# Quoted passage

────────

Mathematics can assist cities in addressing unstructured neighborhoods

Credit: Butch Newton and Christa Brelsford/Oak Ridge National Laboratory, US Dept. of Energy; Nicholas de Monchaux, UC Berkeley; and Luis Bettencourt, University of Chicago

OAK RIDGE, Tenn., Aug. 29, 2018–New mathematical models developed by the Department of Energy's Oak Ridge National Laboratory with collaborators at Sam Houston State University and the University of Chicago can help guide changes to the layout of poor urban neighborhoods to improve access to resources with minimum disruption and cost.

The researchers established a novel way to mathematically analyze poor and informally developed urban communities, revealing obstacles between unplanned areas and the infrastructure that provides resources for basic human necessities. In their paper published in Science Advances, they used satellite imagery and municipal data to develop mathematical algorithms that reveal slums and planned neighborhood are fundamentally different.

────────

# Stored records
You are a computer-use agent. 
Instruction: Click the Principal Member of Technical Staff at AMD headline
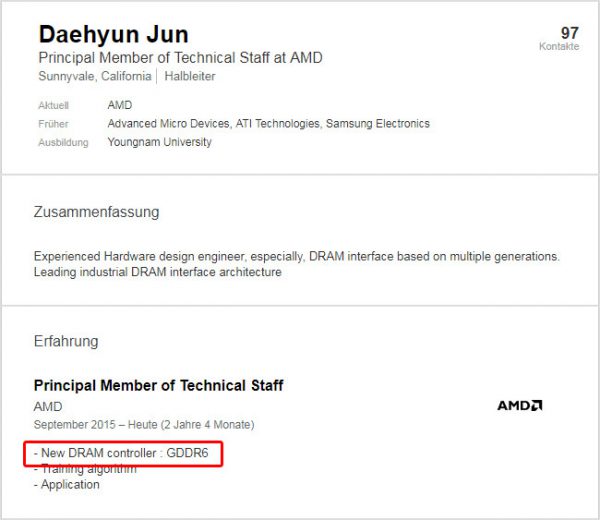(181, 58)
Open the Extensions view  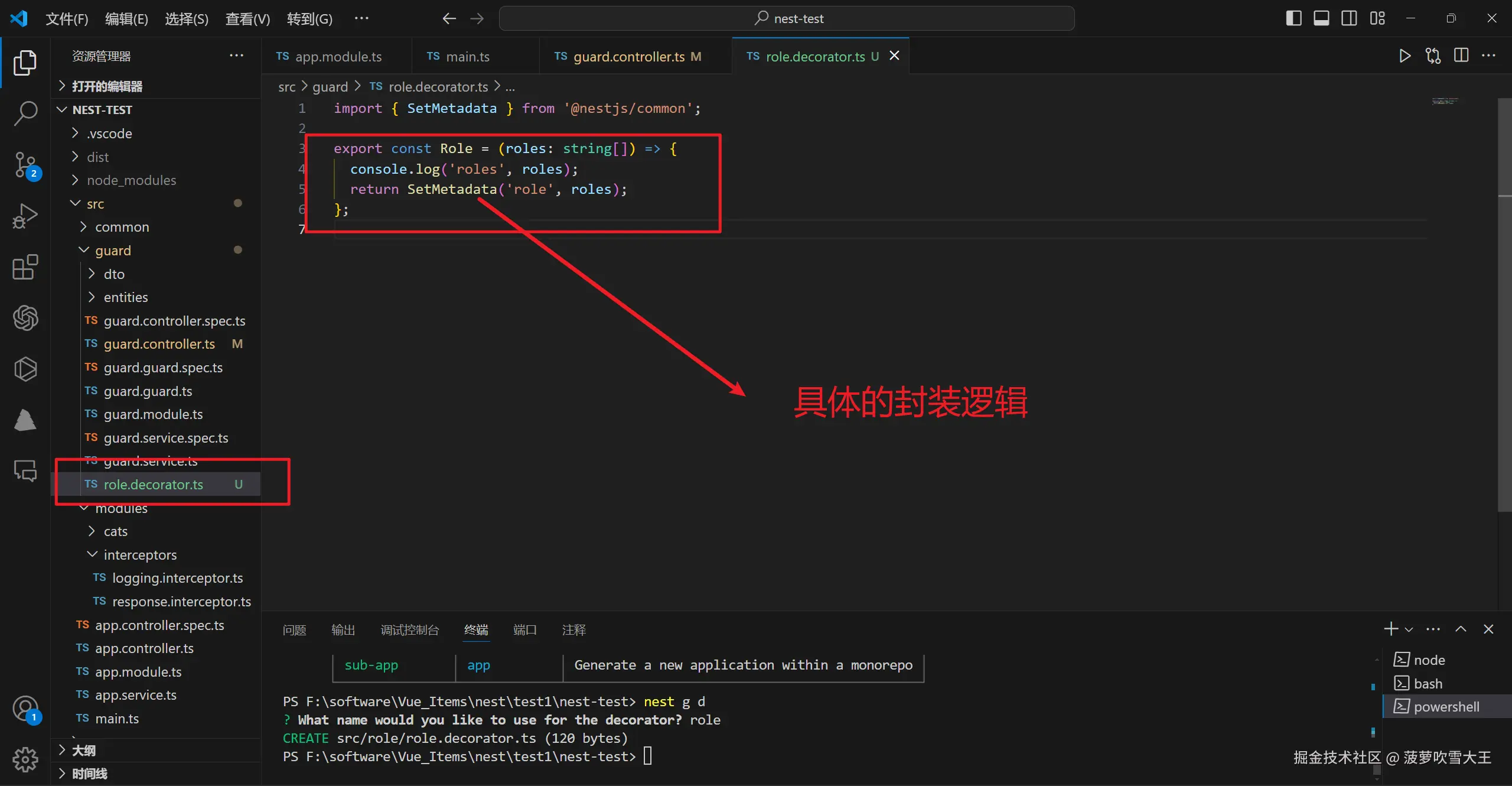(25, 268)
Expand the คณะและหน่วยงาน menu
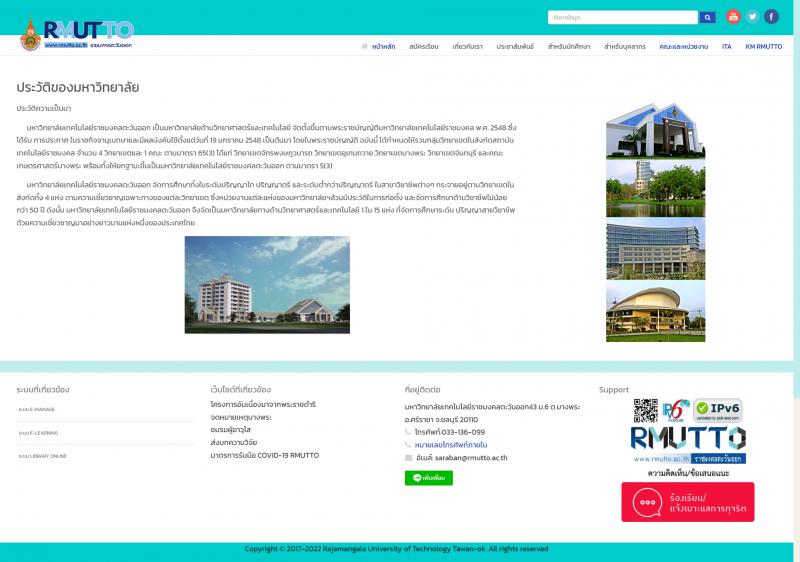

────────

# Description of the task
Resume the news article on mathematical models for unplanned urban neighborhoods, picking up after its last sentence.

# Response to this task
Their models clearly identify distinctions between the informal arrangement of underserviced urban areas and the formal structure of city neighborhoods. In two case studies, the researchers used real-world data to show that the physical layout of some unplanned neighborhoods does not allow space for sewer lines, roads or water pipes.

Of the estimated four billion people currently living in urban areas worldwide, approximately one billion reside in slums. With inadequate infrastructure for health, sanitation and access to emergency services, these areas are becoming humanitarian and sustainability issues in the wake of rapid urbanization. Christa Brelsford, an ORNL Liane Russell Fellow and lead author, believes this research can transform the future of slums.

"For me, this research was an opportunity to look at cities from a new and exciting mathematical perspective," Brelsford said. "By putting these tools in the hands of local community organizations and residents, efforts for accessible infrastructure empower residents to make decisions about their neighborhoods and communities."

"Anything we can do to improve lives from a human rights perspective is both good for the world and also supports U.S. national security, because the more people have their basic needs met, the more secure we all are," she added.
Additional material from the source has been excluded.